Politicians say so many remarkably stupid things about marijuana and drug use in general. Let's not try to rank how poorly GOP presidential hopeful and Ohio Gov. John Kasich's approaches legalization and just shoot down the dumb things he says. He sat down for an interview with Michigan's MLive. His home state is considering marijuana legalization, and he tells MLive it's a terrible idea:
"It sends mixes messages to young people about drugs," Kasich told MLive.com on Tuesday as he wrapped up a two-day swing through Michigan. "I don't think we should do that. We need to tell young people to stay off drugs."

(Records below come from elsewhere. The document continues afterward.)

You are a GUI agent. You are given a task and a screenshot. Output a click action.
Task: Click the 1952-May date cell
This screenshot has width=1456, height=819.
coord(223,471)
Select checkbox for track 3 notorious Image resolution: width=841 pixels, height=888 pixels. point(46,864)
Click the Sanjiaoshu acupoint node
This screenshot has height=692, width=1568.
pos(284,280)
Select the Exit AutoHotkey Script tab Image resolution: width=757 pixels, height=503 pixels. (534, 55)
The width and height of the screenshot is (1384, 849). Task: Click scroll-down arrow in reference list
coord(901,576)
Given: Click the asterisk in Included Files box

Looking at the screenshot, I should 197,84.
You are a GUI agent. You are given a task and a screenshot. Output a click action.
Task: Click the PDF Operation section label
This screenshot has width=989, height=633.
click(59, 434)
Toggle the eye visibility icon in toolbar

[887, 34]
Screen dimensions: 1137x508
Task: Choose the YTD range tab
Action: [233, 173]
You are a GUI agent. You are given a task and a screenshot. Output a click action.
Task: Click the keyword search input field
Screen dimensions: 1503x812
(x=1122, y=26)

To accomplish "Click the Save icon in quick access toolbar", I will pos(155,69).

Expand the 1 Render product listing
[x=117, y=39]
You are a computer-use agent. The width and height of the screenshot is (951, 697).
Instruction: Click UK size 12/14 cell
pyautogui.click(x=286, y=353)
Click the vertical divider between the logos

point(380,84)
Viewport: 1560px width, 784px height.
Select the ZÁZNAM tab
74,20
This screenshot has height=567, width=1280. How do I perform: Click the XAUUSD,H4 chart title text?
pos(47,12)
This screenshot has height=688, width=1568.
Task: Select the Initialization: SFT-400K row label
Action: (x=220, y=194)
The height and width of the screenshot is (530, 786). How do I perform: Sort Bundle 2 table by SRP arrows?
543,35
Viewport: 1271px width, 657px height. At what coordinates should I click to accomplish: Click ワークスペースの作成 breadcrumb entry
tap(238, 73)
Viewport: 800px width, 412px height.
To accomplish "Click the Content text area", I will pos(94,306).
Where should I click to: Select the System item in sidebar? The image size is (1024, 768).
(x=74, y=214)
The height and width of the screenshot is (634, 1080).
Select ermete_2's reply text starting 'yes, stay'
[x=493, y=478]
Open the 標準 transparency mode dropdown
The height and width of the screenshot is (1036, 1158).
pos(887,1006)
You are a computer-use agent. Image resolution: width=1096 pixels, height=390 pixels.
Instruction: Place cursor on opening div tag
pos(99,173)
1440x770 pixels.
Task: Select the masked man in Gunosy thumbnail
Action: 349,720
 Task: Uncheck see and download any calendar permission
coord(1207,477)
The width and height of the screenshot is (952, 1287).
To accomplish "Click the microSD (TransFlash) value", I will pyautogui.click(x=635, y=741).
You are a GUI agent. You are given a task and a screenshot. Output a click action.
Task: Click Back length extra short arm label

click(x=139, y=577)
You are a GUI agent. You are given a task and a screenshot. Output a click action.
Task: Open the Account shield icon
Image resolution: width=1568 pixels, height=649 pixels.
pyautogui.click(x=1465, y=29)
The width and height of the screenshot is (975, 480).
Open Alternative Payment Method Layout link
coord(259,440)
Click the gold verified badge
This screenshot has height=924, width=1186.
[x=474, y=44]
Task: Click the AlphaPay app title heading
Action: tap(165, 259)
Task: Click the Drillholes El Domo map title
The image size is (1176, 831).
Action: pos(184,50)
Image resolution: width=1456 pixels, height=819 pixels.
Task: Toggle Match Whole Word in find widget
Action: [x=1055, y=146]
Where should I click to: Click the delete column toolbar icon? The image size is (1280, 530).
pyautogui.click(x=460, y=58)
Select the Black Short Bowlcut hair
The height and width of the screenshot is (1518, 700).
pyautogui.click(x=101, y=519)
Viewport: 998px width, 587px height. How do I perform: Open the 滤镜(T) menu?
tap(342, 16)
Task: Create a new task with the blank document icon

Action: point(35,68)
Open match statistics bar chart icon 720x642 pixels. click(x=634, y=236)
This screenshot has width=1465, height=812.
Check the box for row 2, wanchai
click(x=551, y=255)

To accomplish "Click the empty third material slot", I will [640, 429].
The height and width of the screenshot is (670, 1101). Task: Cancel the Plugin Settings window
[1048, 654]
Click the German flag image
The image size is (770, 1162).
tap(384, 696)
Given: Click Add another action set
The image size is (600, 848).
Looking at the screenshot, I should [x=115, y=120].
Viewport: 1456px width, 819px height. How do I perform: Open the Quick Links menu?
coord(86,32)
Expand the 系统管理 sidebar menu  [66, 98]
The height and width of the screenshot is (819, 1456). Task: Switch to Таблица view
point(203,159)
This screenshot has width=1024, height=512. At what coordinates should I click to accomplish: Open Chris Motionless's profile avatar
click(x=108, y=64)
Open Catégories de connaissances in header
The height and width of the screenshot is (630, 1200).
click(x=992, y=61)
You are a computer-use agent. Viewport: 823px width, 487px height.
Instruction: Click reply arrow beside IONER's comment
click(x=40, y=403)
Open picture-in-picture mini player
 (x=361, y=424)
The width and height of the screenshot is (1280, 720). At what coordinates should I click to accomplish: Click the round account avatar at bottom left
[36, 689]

Kasich acknowledged the distinction between marijuana and harder drugs like heroin but suggested that legalization could cloud the issue for young people.
"So some drugs are okay but others aren't? We've got kids. Why don't we just say don't do drugs, period," Kasich said.
It's kind of a one-two punch of poorly thought-out, inane reactions that are countered remarkably easily. First, we allow adults to consume alcohol and cigarettes and not kids. To the extent that "mixed messages" are being sent, we're already sending them. And that's not even getting into the absurdity of legally curtailing the freedom of adults to control what they put into their bodies on the basis of how minors will interpret it.
Second, we already live in a culture where "some drugs are okay but others aren't." Check out a pharmacy sometime, why don't you?
So what would Kasich do, as president, if the voters in states overruled him and legalize marijuana anyway? He doesn't appear to be certain:
"I would try to discourage the states from doing it," Kasich said when asked how he would respond if elected president. "Hopefully we'll defeat it in Michigan and Ohio, but if states want to do it … I haven't made a final decision, but I would be tempted to say I don't think we can go and start disrupting what they've decided."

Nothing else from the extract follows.